→ **Exercise prompt**:
Copy the records word for word, starting at the line that contains "has height=814, width=1440." and ending after the line that contains "Looking at the screenshot, I should click(x=240, y=13).".

→ **Supplied records**:

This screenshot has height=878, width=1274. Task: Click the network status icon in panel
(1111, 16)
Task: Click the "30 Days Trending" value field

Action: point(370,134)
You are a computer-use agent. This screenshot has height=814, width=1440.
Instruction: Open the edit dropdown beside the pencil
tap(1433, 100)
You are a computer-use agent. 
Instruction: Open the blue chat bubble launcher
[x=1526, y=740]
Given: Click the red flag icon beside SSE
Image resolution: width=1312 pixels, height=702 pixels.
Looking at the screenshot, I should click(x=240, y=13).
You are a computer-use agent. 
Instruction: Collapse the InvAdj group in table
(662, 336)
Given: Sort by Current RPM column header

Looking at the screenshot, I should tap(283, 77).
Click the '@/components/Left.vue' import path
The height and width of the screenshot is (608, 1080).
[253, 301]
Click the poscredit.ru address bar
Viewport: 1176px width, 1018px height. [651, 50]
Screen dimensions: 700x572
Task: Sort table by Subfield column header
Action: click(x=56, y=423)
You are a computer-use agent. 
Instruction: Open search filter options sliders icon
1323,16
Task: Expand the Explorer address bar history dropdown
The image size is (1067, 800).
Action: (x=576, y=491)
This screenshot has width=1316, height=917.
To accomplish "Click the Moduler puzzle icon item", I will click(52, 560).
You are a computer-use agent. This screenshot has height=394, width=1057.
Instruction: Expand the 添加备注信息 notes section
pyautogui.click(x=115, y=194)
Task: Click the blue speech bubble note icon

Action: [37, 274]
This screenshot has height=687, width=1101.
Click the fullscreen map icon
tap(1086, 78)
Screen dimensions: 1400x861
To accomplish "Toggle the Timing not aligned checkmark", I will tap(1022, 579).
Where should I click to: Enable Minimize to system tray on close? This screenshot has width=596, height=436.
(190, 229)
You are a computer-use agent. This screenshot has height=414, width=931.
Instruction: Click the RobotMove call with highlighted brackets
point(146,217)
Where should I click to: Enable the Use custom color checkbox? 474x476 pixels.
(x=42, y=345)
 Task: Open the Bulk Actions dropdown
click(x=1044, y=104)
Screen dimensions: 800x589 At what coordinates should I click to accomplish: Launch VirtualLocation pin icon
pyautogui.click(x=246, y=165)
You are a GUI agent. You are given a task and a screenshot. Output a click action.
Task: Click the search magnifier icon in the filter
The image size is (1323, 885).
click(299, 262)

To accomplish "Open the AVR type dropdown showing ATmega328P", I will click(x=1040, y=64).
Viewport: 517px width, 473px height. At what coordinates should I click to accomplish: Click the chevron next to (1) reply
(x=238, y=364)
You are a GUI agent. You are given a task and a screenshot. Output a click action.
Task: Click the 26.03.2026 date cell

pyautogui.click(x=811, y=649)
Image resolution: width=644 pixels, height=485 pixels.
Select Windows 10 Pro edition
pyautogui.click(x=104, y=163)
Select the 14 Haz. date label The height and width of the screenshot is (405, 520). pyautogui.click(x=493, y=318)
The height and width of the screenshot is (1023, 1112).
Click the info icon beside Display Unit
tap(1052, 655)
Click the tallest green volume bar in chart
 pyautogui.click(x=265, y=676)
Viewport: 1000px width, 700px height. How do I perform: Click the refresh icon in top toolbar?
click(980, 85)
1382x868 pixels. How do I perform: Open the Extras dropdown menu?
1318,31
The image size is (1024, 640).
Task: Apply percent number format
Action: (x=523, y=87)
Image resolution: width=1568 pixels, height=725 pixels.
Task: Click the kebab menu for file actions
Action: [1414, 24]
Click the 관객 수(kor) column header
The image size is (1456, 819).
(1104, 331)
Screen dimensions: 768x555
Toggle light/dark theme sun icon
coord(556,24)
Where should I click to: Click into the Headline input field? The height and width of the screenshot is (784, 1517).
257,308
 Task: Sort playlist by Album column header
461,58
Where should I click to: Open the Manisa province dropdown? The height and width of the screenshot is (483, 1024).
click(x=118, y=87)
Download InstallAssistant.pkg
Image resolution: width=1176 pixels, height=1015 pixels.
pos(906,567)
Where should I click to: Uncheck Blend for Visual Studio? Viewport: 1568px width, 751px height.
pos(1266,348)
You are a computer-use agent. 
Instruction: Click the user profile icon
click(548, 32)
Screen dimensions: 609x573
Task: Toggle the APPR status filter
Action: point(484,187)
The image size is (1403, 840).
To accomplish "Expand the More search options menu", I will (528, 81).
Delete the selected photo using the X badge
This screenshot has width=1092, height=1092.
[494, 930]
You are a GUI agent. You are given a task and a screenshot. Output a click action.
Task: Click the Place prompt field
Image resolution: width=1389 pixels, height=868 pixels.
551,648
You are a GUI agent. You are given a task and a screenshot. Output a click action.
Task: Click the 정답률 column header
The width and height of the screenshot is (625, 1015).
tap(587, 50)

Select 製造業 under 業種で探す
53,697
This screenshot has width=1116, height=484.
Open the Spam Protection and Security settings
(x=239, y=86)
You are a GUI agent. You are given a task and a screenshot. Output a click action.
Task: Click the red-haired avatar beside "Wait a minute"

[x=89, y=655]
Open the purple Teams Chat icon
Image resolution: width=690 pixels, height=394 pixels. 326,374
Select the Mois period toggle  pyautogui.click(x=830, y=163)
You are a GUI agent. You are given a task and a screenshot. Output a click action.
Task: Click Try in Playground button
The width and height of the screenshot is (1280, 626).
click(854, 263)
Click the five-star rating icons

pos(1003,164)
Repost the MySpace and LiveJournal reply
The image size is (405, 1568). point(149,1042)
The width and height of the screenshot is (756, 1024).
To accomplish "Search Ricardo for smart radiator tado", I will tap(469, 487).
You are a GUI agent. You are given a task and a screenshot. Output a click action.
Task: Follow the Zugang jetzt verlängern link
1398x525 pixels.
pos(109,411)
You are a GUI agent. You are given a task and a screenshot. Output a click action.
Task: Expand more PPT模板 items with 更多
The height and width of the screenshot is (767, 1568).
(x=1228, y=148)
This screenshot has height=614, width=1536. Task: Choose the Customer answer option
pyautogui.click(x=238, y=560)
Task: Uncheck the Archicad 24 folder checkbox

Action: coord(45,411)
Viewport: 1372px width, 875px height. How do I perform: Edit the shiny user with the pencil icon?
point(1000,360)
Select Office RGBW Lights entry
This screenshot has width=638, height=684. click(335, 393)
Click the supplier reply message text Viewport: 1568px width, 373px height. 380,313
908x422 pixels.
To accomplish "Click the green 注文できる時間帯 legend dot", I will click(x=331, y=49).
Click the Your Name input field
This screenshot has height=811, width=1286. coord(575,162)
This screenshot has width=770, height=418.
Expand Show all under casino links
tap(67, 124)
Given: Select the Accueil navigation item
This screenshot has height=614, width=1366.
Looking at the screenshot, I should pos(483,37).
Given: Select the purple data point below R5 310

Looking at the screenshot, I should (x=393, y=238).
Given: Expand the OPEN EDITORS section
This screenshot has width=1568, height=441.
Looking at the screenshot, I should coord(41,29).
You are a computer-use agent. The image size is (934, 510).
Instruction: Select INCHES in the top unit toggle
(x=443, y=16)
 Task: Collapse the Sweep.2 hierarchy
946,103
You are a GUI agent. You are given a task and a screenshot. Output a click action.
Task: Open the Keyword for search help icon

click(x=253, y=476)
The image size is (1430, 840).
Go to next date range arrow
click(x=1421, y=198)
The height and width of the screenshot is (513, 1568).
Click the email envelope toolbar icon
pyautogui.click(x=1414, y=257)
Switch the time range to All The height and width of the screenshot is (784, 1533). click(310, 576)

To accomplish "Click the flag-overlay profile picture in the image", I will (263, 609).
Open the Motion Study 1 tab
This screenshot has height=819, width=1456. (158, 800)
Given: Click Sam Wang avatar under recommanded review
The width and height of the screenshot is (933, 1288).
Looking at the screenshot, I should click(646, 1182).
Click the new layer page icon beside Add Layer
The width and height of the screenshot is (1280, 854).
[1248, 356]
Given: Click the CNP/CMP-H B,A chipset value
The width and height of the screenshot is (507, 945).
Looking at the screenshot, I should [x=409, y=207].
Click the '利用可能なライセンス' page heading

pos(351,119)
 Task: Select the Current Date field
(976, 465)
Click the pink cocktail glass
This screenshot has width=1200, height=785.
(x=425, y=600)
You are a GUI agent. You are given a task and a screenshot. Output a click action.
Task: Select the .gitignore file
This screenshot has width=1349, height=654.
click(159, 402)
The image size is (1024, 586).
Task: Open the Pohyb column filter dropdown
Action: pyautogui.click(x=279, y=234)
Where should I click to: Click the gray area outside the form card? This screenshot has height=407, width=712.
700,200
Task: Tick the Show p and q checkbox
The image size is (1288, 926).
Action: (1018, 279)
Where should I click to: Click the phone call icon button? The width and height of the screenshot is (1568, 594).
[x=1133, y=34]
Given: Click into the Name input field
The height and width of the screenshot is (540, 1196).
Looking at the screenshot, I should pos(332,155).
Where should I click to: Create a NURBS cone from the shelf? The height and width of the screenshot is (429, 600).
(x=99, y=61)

→ **Response**:
You are a computer-use agent. This screenshot has height=814, width=1440.
Instruction: Open the edit dropdown beside the pencil
tap(1433, 100)
You are a computer-use agent. 
Instruction: Open the blue chat bubble launcher
[x=1526, y=740]
Given: Click the red flag icon beside SSE
Image resolution: width=1312 pixels, height=702 pixels.
Looking at the screenshot, I should click(x=240, y=13).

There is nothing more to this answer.